Here is the final part of the ruffle tutorial. In this part we will see another way to finish your ruffles, either on the hemline of a skirt, top or pants, or if you have a garment that has a front or back opening where you cannot use one continuous ruffle that connects end-to-end. This is actually the simplest way I have found to finish off a ruffled pant leg or hemline, because it does not require that you match up the ruffle ends to create a finished edge.
I have used this technique on capris, especially cute when making a curved hemline, as well as on a little crop top that buttons in the back. This would make a nice finishing ruffle even for pillows or pillow cases, totebags, aprons, or any other project you are working on that you want to embellish with ruffles.
Once you have your ruffle-strip made (see part 1 of this ruffle tutorial), mark the center point of the ruffle-strip and the center point of the garment or item where you want to stitch the ruffle. Match up the centers, raw edge to raw edge with the ruffle facing the OUTSIDE of the garment, and then pin the ruffle to the garment all the way around, or from one side to the other, leaving about 1" - 2" of ruffle-strip free.

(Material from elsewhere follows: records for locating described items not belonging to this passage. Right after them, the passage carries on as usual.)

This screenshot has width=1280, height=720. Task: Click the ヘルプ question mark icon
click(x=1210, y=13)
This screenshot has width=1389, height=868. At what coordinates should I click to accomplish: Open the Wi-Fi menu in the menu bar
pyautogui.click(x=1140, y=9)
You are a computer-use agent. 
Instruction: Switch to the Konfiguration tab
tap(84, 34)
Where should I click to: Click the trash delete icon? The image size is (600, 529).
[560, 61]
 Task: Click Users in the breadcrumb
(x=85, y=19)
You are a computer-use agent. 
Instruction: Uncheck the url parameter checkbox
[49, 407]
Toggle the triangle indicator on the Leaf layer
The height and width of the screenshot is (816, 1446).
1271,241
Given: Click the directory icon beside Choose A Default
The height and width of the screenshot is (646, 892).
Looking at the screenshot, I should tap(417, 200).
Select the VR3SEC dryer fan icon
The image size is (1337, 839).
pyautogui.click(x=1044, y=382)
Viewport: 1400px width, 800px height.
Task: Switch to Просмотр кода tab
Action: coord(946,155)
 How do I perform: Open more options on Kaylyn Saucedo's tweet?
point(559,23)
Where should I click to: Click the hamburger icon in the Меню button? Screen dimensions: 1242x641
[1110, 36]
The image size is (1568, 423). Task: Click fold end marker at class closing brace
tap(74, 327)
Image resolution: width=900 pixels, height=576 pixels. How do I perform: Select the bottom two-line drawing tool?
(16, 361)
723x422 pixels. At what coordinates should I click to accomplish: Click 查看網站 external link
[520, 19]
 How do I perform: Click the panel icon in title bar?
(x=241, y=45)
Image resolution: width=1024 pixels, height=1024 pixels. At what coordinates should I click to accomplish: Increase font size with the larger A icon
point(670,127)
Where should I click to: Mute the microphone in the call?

At the center-back seam (or the inner side seam of capris or pants), curve the ruffle-strip DOWN, away from the garment and towards the seam allowance. Make sure the raw end of both sides of the ruffle are completely below the seam allowance, and match them up as closely as possible. This is where you have much more latitude in placement, which doesn't require perfectly matched ends. A little overlap is not a problem.
This technique works quite well for finishing a top that has a front or back button closure, simply by curving the ruffle ends into the fold of the button placket. In this case, I curved the ruffle ends in between the inner and outer layers of this reversible crop top.